La investidura presidencial no moderó los exabruptos del dinosaurio libertario. Al contrario. Una de las primeras damnificadas de sus ataques fue la cantante Lali Espósito. Ya en la Casa Rosada, la tomó como blanco fijo. “Encima me dicen que “la gran artista” no canta, sino que hace playback”. No sería más que una opinión desubicada, si no fuera por la imputación que le hizo cuando la acusó de “robar comida a los niños pobres” por el cachet que cobró de La Rioja para dar un show en esa provincia. “Lalidepósito” la llamó también y recibió el repudio de otros artistas que defendieron a la popular intérprete.

Milei no respeta poderes ni fronteras y esta semana se subió al ring para seguir con sus agravios contra dos presidentes latinoamericanos. En los adelantos de una entrevista que le concedió a la CNN, definió a Gustavo Petro, el mandatario de Colombia, como “un asesino, terrorista… comunista”. Y a Andrés López Obrador, que está a punto de terminar su mandato en México, lo tildó de “ignorante”. La respuesta no demoró: “Milei afirmó que soy un ‘ignorante’ porque le llamé ‘facho conservador’. Está en lo cierto: todavía no comprendo cómo los argentinos, siendo tan inteligentes, votaron por alguien que no está exacto, que desprecia al pueblo y que se atrevió a acusar a su paisano Francisco de ser ‘comunista’ y ‘representante del Maligno en la tierra’”.

El 12 de mayo de 2018, en un pequeño mitin de la extrema derecha mexicana y días antes de que AMLO ganara las elecciones, el economista y presidente que hizo de la violencia verbal un dogma, definió a la izquierda local como “el club de los penes cortos”. El auditorio le festejó la ocurrencia.
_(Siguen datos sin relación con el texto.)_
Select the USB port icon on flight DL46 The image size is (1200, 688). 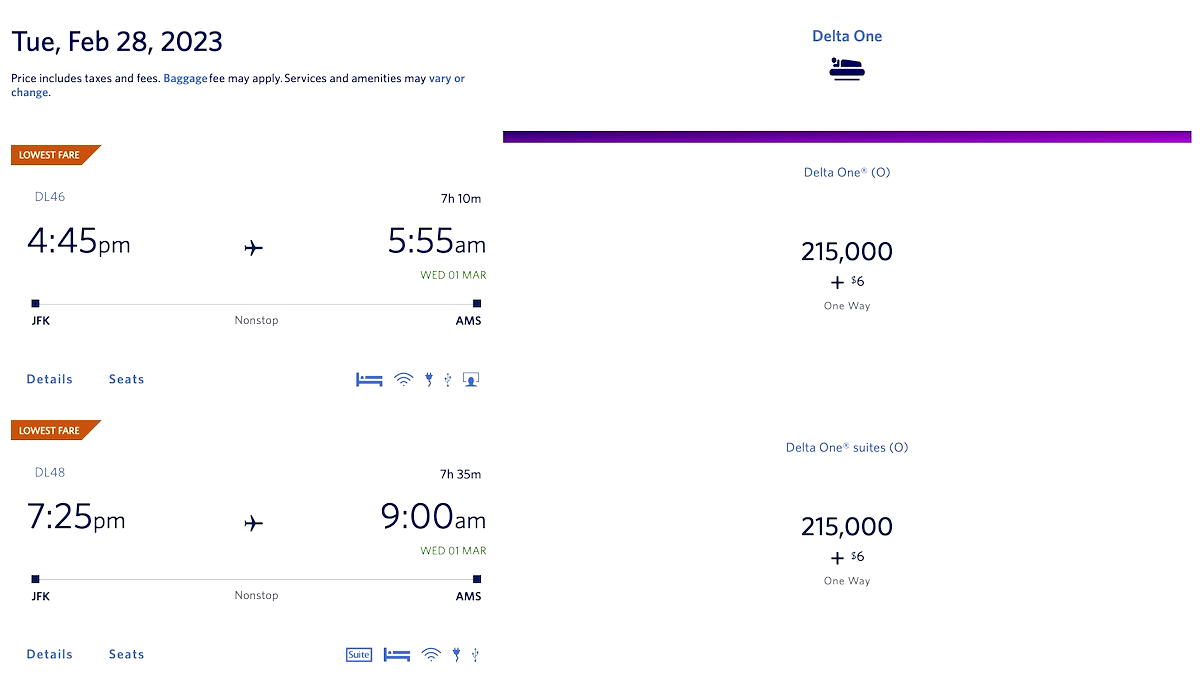[x=447, y=379]
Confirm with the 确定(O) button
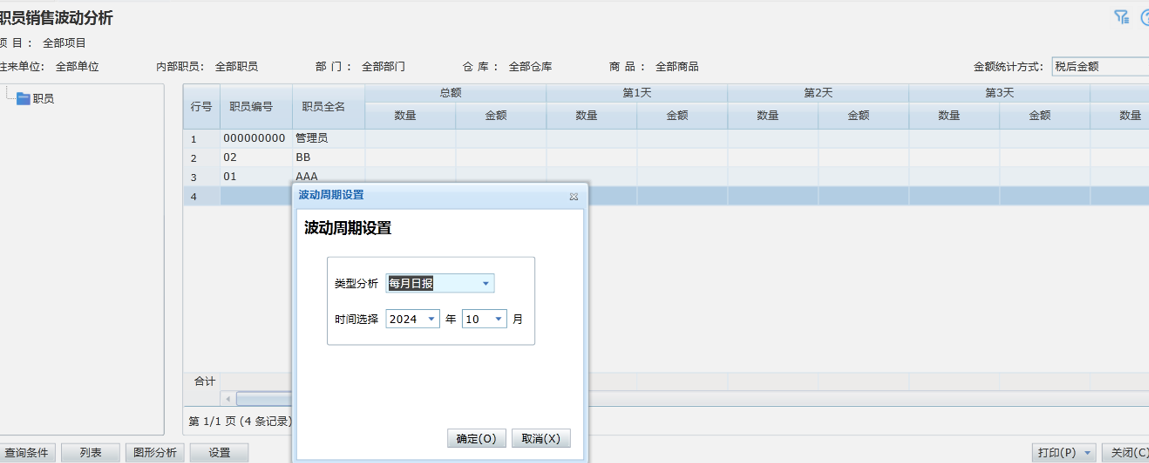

Su metáfora sexista no sería la primera ni la última. Está en su naturaleza agraviar al que piensa distinto, aunque ya no es un panelista de TV que les aseguraba rating a los productores de sentido que contribuyeron a alimentar el monstruo.

Ahora preside un país que lo padece y al que metió en serios problemas diplomáticos. Milei es un degustador de insultos, un desequilibrado que profundiza día a día una tragedia social con final abierto.